Firstly, the Durban Chamber of Commerce and Industry applauds President Cyril Ramaphosa, his cabinet and the government, as a whole, for the manner in which they have dealt with this unprecedented crisis and the bold steps taken to combat the coronavirus disease (COVID-19) pandemic. All leaders, in the private and public sector, have acknowledged that dealing with the COVID-19 outbreak is an unenviable task and we have to recognise the leadership and difficult decisions that have been taken in order to secure the country’s socio-economic future. The proactive action taken has gone a long way in preventing the crippling impact that large scale loss of life would have had on our society and economy, and the socio-economic strain it would have put on critical infrastructure in the healthcare sector.

Reopening the Economy

The Durban Chamber supports the President’s “risk-adjusted approach” to reopen the economy. Reopening the economy during this phase of the pandemic is a complex process with different implications for regional communities and our various industry sectors. Managing this process will be critical as we have to monitor our daily rate of infection and balance that against the different requirements and needs of each industry sector. The Durban Chamber, on behalf of the business community, is engaging with the details of this plan that have been provided in order to determine how organised business can work with the government to ensure the successful implementation of a smooth transition back into economic activity and productivity that will help secure social stability. The one positive that has come out of this crisis is that it has proven that the public and private sector can work together quickly and with a singular vision in the best interests of our country. We hope that this trend continues well after this crisis has ended.

Economic Stimulus Package

The COVID-19 pandemic and the resultant lockdown have placed South Africa’s economy under tremendous pressure. Our economy and businesses will not be immune to the adverse exogenous and endogenous effects of COVID-19. As a result, the Durban Chamber welcomes the government’s R500 billion socio-economic relief package to fight the COVID-19 pandemic. We are optimistic that this relief will aid our ailing economy. We applaud the R 50 billion allocated to social grants, which will be a significant help on the most vulnerable in our local communities, and we urge organised business to supplement this through their own or jointly coordinated corporate social responsibility programmes.
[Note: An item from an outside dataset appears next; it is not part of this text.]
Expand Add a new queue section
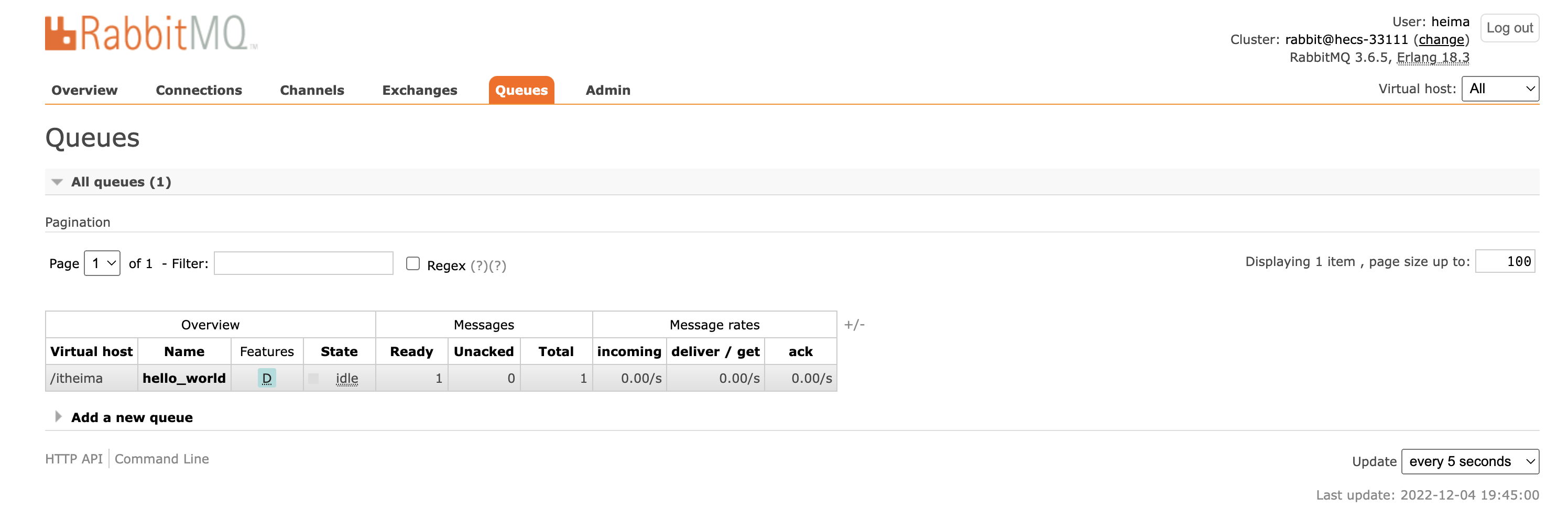click(x=132, y=417)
The Durban Chamber acknowledges that this funding is not new money and has been reallocated and redistributed from the existing national budget. The Durban Chamber has the following concerns:

  • Reprioritised funding from other areas will alleviate the immediate stress but will mean that critical infrastructure and other development activities will be placed on hold.
  • Overall, established businesses will benefit. We remain concerned about how funding will reach the informal sector.
  • The R 200 billion in loan guarantees will not go directly into the businesses but will be administered by the banks. Sadly, the lending practices of most banks and financial institutions have not transformed over the years or been adjusted to match the social reality of South Africa which has a staggering number of informal businesses that operate outside of the formal sector, very profitably in many cases. We are anxious to hear how the banks will cater to small businesses and micro-businesses that desperately need access to this relief offered by the government. We will appreciate some detail on how the credit committees of the banks will unlock the R 200 billion,  broaden their horizons and restructure their lending mechanisms as well as culture and approach to financing micro-businesses.
  • Existing defaults and arrears that happened for many businesses in the economic crisis that preceded COVID-19 mean that certain businesses will be excluded from accessing the funding.
  • Those who will benefit from the R 70 billion allocated to tax relief are those who are currently tax compliant. Those who need help are most likely those who are in trouble and presently non-compliant. There is an opportunity here to look and the big picture and structure relief in a way that will grow and encourage future compliance.

Impact 

Insights from the OECD outlined that as the disease spreads across the world, global GDP growth could plummet this year to as low as 1.5 percent, almost half the 2.9 percent forecasted prior to the outbreak. South Africa is highly dependent on the global market in terms of trade of goods and services; hence, we believe these losses will indeed find their way into South Africa’s bottom line.

  • The announcement of the nationwide lockdown has brought many businesses in the tourism sector to a complete halt, translating into huge losses in terms of revenue, coinciding, as it does, with a traditionally busy Easter season. It has also threatened job security on a large scale. Travel bans and the cancellation of events have contributed to further losses for allied businesses. 
  • A recent article published by the World Economic Forum outlined that the emergence of COVID-19 is accelerating the change of global value delivery models with unprecedented consequences for both manufacturers and supply chains. We encourage manufacturers to be innovative during these challenging times.
  • The Durban Chamber of Commerce and Industry believes SMMEs, spaza shops and informal businesses will be the worst affected by COVID-19 given the fact that many are reliant on monthly income to sustain operations, with no access to additional capital to ride out the current outbreak. 

While COVID-19 has already impacted businesses across most sectors, the Durban Chamber believes that the full economic impact of COVID-19 will only become clear post-COVID-19.